Fue nada más salir del cajero cuando nos cruzamos. Lo cierto es que no la vi venir, estaba cansado, tenía frío y andaba perdido en cavilaciones. Esta vez no le dio tiempo a cambiarse de acera y tampoco se cubrió con la capucha de la trenka. Sin pararme, le dediqué un convencional, y creo que sonriente “Hasta luego”, al que ella respondió con un “Hola” o un “Adiós”; no estoy muy seguro. Su voz se me enredó con la desbordante y desenfadada cháchara que invadía aquel tramo de calle desde de una tienda de frutas y verduras cercana cuyas coloridas cajas invadían parte de la acera. 
Habría sido un momento ideal para intercambiar unas frases, pero me contuve y acabé por no hacerlo; la inapelable imagen -nada más verme- de un rostro angustiado con la mirada febril y cargada de temor, y ella apretando el paso a la desesperada hasta desaparecer instantes después, como un fugitivo, entre la anónima multitud de un concierto de verano en el patio de Can Basté aún se deja caer de vez en cuando por mi memoria. 
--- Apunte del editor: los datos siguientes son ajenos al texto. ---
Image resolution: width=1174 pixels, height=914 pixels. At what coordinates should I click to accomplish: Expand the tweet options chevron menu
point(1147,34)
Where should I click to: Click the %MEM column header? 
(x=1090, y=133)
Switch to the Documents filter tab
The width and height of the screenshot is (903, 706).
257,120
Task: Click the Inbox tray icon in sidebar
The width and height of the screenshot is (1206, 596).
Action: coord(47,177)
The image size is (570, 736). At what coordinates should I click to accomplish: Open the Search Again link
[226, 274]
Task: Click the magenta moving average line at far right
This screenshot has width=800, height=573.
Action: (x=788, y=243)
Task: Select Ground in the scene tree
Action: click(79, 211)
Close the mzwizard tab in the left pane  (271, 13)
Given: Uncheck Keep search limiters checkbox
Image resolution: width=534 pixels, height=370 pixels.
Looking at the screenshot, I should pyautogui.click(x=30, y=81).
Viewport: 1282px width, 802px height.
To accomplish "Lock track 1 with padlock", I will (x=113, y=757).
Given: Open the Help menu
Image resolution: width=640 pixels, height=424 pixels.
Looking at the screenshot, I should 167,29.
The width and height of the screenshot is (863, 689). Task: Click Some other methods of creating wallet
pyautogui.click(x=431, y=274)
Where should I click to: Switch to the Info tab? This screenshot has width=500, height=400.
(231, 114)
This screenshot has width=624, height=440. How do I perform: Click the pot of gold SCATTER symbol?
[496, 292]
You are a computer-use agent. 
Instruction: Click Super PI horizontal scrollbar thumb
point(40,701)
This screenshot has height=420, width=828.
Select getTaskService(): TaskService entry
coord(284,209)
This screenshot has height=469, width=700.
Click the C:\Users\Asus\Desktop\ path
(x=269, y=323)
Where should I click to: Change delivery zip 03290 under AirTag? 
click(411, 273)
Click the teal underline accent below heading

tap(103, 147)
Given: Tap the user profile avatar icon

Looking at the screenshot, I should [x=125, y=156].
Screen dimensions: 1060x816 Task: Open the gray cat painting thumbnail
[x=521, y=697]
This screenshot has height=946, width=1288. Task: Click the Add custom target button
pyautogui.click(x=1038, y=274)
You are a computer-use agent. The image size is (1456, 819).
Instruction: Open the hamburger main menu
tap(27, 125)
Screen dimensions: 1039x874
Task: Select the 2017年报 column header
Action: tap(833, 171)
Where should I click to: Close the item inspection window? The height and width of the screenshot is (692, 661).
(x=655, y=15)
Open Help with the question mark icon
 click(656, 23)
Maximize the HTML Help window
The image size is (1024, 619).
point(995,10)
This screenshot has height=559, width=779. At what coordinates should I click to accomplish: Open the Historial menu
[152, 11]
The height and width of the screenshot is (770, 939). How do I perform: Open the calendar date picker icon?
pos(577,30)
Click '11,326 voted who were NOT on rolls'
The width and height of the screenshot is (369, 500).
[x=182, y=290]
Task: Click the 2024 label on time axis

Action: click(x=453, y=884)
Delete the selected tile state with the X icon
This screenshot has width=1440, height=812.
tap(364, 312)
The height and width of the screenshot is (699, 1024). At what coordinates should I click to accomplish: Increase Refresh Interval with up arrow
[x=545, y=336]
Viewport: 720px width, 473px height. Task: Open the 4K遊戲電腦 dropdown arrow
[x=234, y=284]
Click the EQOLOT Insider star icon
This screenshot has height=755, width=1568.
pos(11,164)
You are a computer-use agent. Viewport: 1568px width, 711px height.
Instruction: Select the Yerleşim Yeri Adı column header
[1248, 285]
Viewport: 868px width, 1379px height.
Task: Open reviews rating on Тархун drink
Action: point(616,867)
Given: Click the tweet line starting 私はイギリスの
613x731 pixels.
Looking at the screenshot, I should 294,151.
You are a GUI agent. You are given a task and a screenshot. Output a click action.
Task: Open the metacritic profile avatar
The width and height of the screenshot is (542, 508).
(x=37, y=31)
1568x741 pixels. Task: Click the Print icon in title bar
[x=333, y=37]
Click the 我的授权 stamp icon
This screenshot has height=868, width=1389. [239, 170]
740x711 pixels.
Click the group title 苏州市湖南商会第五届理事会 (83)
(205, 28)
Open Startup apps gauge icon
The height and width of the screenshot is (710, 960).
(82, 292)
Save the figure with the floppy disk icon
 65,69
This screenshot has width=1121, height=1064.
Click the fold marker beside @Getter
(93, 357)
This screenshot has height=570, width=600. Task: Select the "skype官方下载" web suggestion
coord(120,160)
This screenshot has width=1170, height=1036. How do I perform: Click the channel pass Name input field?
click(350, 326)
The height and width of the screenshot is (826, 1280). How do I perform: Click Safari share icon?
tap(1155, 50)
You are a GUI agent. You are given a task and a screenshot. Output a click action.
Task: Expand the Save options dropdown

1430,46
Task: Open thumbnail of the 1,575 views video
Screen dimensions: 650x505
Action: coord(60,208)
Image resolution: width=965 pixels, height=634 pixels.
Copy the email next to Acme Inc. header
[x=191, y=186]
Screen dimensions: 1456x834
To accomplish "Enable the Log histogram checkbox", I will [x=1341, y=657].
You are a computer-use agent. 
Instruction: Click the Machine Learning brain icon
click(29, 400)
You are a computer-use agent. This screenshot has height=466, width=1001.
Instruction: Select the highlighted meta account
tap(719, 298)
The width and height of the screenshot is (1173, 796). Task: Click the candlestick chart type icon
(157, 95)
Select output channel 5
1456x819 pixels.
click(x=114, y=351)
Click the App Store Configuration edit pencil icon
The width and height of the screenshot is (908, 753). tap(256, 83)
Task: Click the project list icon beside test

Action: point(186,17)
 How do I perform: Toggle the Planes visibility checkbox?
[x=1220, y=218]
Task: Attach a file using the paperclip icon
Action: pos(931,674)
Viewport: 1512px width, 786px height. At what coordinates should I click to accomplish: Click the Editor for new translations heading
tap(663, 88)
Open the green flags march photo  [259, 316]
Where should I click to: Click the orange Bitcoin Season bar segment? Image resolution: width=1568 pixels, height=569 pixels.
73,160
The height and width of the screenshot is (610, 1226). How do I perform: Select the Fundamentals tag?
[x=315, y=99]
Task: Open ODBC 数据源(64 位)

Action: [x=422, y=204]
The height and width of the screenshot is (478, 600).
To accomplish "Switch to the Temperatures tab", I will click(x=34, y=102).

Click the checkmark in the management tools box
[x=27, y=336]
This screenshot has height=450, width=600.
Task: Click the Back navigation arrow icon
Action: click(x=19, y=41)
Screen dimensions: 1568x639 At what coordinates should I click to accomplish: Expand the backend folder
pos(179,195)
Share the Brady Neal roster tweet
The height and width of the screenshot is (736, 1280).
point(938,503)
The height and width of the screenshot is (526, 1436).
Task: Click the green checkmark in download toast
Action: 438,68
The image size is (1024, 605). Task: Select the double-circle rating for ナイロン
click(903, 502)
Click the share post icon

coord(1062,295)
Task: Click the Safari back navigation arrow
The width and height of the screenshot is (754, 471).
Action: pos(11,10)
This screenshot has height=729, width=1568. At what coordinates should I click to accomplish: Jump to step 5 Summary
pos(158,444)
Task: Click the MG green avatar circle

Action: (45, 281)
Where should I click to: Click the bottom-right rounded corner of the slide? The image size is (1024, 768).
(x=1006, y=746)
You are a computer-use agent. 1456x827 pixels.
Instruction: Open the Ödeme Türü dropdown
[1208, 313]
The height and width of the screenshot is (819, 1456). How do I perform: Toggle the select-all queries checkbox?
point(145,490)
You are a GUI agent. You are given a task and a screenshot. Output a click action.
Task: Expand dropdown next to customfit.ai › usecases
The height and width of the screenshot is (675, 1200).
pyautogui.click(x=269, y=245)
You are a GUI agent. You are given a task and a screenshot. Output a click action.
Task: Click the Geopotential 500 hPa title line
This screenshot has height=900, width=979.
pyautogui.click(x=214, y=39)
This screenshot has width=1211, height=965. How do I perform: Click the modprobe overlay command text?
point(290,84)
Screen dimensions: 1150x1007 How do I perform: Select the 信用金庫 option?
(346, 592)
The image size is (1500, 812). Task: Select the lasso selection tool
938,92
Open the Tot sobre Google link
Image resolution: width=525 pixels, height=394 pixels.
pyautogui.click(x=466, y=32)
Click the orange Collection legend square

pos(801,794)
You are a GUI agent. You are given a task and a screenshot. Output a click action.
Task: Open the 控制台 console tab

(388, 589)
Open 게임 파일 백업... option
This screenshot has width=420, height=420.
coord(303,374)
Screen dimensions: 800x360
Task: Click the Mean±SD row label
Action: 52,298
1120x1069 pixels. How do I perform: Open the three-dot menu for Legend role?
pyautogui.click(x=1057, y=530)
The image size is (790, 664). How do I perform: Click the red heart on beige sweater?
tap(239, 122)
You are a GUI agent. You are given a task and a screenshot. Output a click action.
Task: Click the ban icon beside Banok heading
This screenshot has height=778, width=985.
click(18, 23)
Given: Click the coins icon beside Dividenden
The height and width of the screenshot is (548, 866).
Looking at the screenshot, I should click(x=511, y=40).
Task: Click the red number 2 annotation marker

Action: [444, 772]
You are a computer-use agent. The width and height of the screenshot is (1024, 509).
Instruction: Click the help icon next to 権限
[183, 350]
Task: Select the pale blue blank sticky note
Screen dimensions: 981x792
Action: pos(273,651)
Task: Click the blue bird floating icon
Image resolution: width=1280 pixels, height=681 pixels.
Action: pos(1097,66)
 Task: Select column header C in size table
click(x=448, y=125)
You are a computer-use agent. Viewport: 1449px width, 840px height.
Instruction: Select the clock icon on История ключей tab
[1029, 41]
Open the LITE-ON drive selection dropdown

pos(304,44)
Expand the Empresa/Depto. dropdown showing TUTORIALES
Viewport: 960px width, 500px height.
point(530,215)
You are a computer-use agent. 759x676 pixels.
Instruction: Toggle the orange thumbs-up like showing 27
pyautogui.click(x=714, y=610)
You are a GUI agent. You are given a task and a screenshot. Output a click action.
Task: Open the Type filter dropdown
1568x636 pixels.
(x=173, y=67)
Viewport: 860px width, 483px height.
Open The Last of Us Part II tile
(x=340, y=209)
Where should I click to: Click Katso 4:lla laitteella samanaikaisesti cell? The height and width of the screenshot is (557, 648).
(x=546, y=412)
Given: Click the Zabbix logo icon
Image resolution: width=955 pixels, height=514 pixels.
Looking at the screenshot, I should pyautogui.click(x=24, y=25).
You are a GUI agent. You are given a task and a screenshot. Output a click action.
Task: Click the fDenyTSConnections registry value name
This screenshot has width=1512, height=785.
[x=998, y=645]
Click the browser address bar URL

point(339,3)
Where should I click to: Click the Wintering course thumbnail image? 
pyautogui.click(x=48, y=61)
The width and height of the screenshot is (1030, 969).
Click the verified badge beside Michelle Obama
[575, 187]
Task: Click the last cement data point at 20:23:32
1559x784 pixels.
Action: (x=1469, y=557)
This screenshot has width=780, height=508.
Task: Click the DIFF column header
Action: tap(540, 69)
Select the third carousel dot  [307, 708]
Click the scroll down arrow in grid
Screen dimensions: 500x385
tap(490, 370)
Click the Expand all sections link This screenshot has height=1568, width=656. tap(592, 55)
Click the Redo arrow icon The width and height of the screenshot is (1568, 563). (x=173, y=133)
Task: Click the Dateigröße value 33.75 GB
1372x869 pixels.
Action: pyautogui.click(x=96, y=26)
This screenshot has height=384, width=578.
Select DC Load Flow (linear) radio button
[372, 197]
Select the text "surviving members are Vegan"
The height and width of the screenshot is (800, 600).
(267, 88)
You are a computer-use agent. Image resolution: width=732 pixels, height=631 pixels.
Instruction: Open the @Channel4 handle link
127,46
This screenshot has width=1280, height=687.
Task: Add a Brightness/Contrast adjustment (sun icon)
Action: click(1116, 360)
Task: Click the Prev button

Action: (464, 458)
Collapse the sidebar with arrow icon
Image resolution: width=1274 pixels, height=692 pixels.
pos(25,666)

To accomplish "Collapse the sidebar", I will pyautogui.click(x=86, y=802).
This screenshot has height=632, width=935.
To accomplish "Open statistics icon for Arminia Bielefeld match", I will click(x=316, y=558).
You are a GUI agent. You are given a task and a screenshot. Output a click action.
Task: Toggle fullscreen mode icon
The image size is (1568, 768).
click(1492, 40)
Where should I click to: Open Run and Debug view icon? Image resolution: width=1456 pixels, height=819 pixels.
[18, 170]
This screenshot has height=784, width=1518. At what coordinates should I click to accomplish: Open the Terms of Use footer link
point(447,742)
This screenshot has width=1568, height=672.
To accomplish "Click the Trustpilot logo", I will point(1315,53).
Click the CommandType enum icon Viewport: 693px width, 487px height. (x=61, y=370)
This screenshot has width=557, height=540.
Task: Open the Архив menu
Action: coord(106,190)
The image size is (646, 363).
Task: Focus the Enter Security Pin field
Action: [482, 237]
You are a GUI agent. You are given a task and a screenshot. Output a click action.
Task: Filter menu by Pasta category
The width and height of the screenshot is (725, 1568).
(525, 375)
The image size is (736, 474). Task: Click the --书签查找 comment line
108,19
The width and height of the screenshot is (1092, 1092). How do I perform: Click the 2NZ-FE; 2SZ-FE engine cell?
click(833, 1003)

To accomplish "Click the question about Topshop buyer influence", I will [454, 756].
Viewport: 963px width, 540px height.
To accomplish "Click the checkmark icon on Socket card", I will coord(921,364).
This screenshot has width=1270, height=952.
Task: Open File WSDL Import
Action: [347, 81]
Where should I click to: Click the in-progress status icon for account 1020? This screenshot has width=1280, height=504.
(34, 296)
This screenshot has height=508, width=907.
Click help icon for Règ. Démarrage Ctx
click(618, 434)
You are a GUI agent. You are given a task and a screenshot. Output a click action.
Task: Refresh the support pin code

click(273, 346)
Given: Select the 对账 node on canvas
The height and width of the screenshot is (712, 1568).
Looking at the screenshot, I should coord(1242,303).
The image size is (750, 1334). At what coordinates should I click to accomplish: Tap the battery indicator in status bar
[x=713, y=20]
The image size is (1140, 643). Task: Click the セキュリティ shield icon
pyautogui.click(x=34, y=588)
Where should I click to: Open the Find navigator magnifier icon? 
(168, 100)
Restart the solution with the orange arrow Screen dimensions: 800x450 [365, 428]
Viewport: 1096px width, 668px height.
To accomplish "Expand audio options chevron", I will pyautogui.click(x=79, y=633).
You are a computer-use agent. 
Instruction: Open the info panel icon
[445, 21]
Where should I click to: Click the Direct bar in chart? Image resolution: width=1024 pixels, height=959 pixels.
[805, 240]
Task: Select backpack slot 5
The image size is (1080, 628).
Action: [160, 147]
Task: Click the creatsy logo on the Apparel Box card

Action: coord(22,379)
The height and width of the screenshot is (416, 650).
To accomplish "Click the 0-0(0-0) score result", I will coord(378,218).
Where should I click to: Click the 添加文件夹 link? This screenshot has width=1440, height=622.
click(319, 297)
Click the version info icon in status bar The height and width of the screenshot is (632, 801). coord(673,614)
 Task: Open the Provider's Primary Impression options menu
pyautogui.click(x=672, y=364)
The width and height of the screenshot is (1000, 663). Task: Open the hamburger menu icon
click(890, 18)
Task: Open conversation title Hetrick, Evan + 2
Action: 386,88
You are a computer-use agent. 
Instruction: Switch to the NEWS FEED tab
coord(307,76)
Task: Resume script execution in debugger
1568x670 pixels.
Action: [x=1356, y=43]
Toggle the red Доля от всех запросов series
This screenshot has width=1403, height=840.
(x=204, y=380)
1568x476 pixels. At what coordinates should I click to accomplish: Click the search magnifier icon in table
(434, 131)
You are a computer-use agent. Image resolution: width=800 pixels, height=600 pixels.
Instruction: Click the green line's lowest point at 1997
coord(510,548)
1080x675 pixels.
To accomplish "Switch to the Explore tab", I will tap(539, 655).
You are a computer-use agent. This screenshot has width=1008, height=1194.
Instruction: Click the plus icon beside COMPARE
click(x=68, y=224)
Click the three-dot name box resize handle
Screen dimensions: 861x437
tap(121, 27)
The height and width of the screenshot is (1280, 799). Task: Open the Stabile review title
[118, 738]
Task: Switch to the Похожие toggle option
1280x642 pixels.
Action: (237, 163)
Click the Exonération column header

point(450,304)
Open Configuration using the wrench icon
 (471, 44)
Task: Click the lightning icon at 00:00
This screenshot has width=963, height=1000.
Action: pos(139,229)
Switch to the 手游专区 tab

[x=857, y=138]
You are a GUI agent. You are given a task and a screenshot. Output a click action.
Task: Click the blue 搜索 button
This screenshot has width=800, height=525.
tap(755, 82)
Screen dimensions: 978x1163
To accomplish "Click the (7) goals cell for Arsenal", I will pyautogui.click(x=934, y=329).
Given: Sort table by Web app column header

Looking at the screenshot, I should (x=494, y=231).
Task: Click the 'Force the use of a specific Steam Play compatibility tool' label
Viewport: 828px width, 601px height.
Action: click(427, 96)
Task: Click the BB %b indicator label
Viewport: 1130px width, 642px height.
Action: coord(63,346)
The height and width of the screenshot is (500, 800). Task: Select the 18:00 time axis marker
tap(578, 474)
Por otro lado, las probabilidades de tropezarse con alguien teniendo sólo el referente de su instituto, y a pesar de haber evitado expresamente dicho lugar y sus alrededores, son muy, muy remotas; además durante la única mañana que ando por aquí, y dos veces nada menos. Aunque también hay que tener en cuenta su gusto por los paseos bajo la lluvia, que las aumentaban...
Con la tontería creí haberme pasado de calle y no hubo más remedio que preguntar en un bar. Pedí un cortado, pegué una de las meadas más largas de mi vida y tuve la oportunidad de mirarme a los ojos en un espejo. Penoso, fue penoso. Eran los de un vagabundo, de sí mismo, desde luego; pero vagabundo al fin y al cabo.